“Beauty is not caused. It is.” —Emily Dickinson
Beauty — be not caused — It Is —
Chase it, and it ceases —
Chase it not, and it abides —
Overtake the Creases
In the Meadow — when the Wind
Runs his fingers thro' it —
Deity will see to it
That You never do it —
In the poem above, Emily Dickinson reveals human beings' weakness in relying on our senses to experience the most important phenomenon in life: beauty.
We make the mistake of considering our senses our strongest characteristic. They might make us strong in war, but they make us weak in achieving beauty. After all, beauty and not war are what we are striving for.
Our senses are an obstacle when we come to experience beauty.
When we don't try to experience beauty with our senses it is permanent.
Beauty and style are the most important objects in our lives because they determine all our choices.
Beauty and style affect how we will behave towards each other and objects in the universe.
I'm sure that at some point or another, every person has made mistaken judgments about people and objects and has suffered. It happens when we buy what we think is a beautiful or stylish dress and then find out it's not, and it happens when we choose a life partner who seems gorgeous, good, and trendy, and we find out too late that the person is the opposite.

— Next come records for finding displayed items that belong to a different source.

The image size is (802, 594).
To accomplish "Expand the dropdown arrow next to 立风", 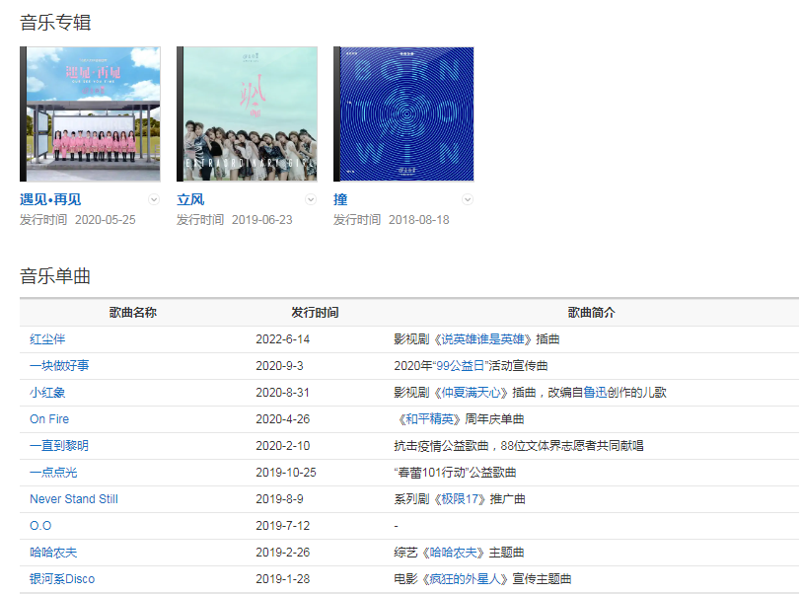I will [x=311, y=199].
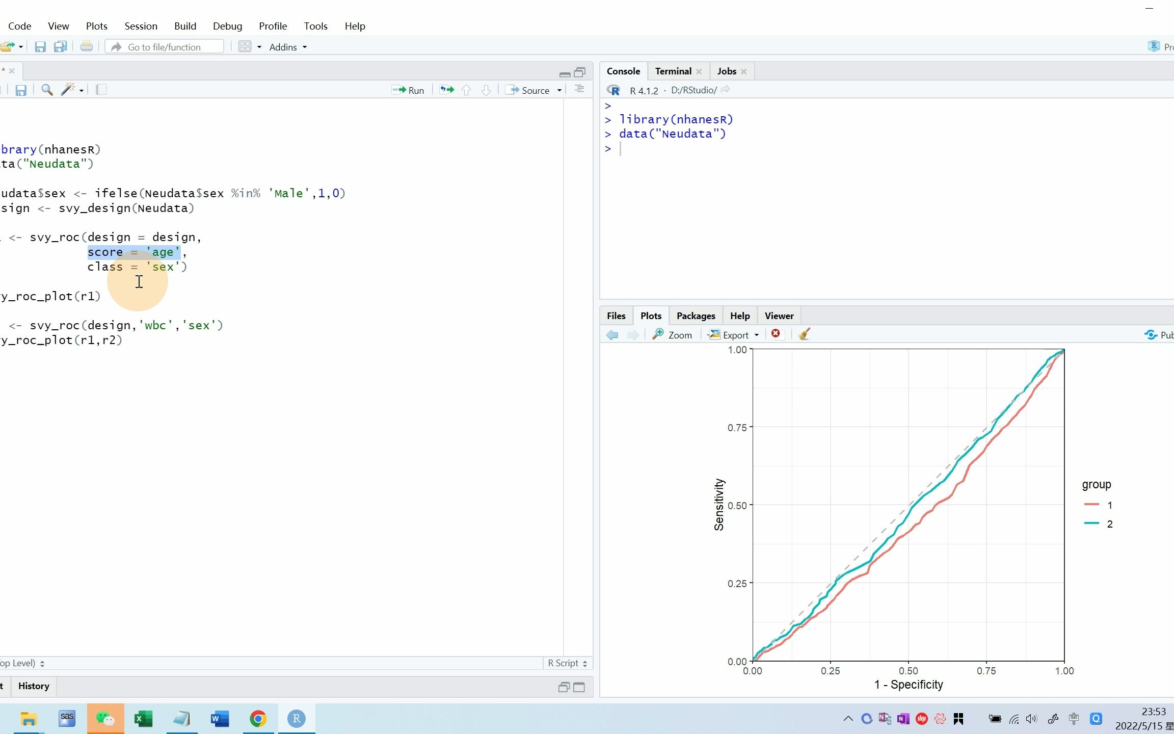Select the Terminal tab in panel
Viewport: 1174px width, 734px height.
pyautogui.click(x=673, y=70)
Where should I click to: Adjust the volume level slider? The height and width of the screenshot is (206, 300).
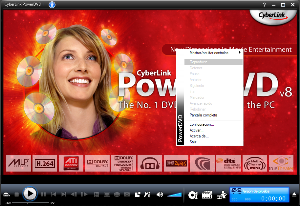pos(174,195)
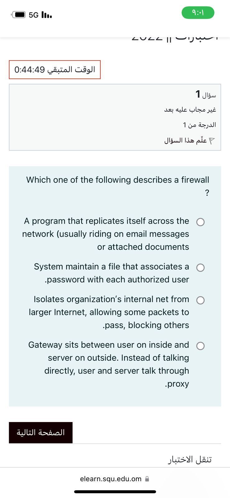Choose the radio button for the password file answer

(200, 268)
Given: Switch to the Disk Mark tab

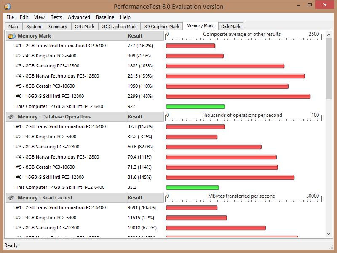Looking at the screenshot, I should (x=230, y=27).
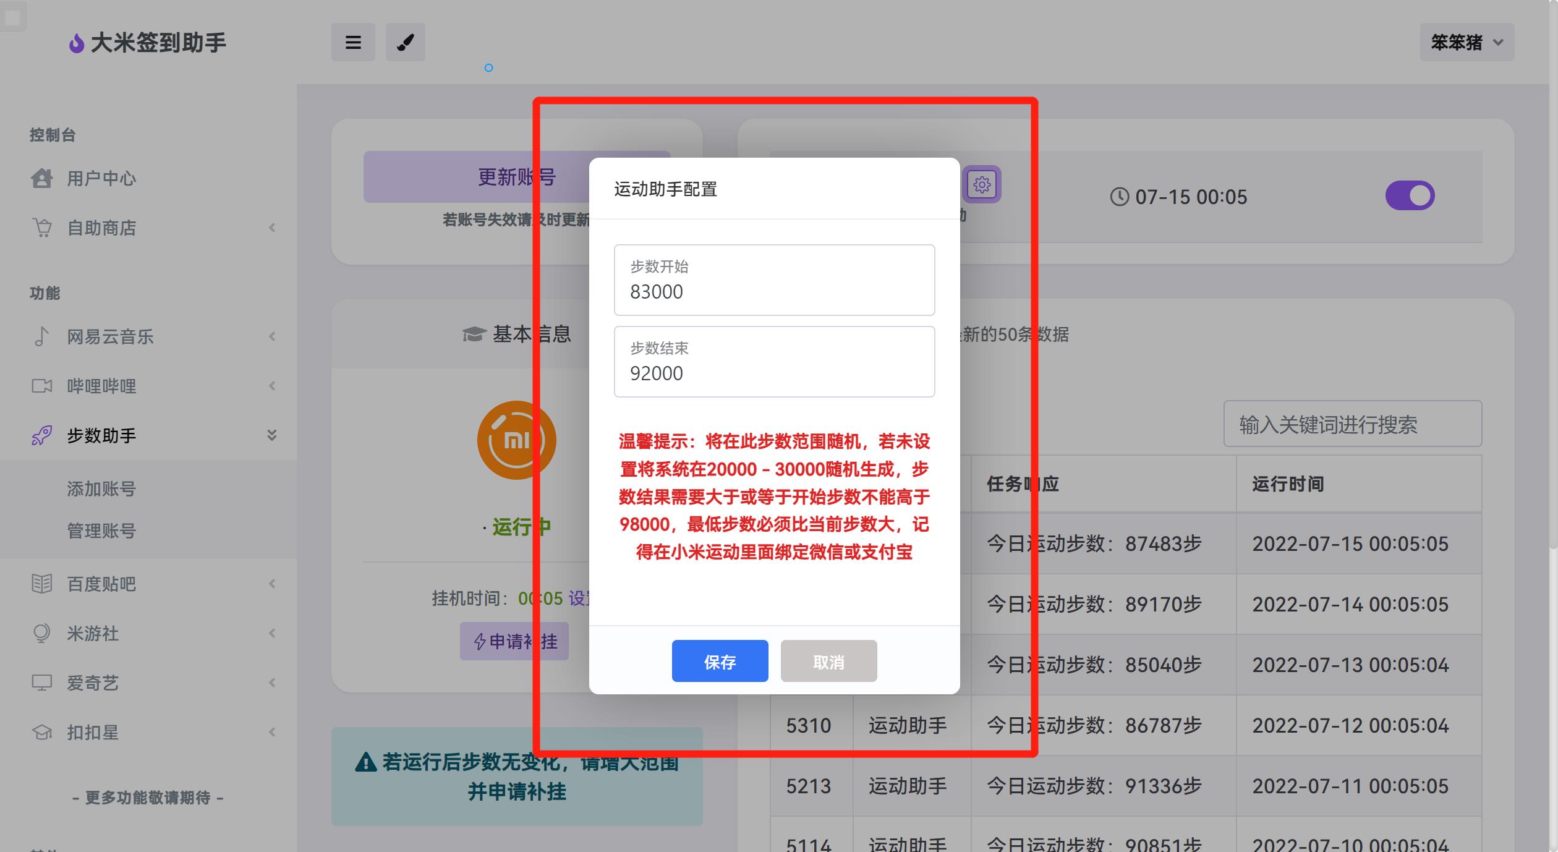Open 管理账号 submenu item
Image resolution: width=1558 pixels, height=852 pixels.
(x=101, y=530)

Emily Dickinson must be right because it's absurd to think that a significant "thing" like beauty and style is only a vague, unknowable opinion and not something definite and knowable like an object.
The ancient Greek philosopher, Plato, regarded beauty and style as objects like tables and chairs and, therefore, as knowable objects, not as opinions and judgments that aren't knowable.

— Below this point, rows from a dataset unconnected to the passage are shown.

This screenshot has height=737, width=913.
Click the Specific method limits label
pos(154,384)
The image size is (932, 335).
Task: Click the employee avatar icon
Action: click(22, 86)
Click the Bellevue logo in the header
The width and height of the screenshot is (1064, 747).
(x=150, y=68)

According to Plato, beauty and style are parts of all objects. They appear to be nonexistent because they aren't perceivable by any of the five senses.
Scientists have shown that all objects consist of particles. The smallest particle that the senses can observe is the neutron. However, they know that the neutron can be further divided but admit that they don't have instruments to see the smaller parts of the neutron.
We conclude from this that there is a smaller particle than the neutron in every object in the universe, which cannot be divided and is invisible to the most sophisticated sense-based instruments we have to date.
This means that Plato was also right to consider our senses unreliable for seeing the smallest particle of objects. He called that small, invisible particle the real object.
No one will agree that beauty and style don't exist. Therefore, we must perceive them using a mechanism other than the five senses.
Beauty and style exist in every object.
We need to ask ourselves: What mechanism do we possess that enables us to see beauty in every object in the universe?
It's a mechanism which every living object must possess.
Plato concludes that this mechanism is an object called "the good".
The good is like the beautiful, an object like any other object. All objects reveal each other only if we treat them as natural objects.
Only by relating to beauty and style as natural objects and applying the actual object can we experience the good.
The good and the beautiful mutually complement one another; by means of the good, one sees the beautiful, and someone who sees the beautiful applies the good and is called good or a good person.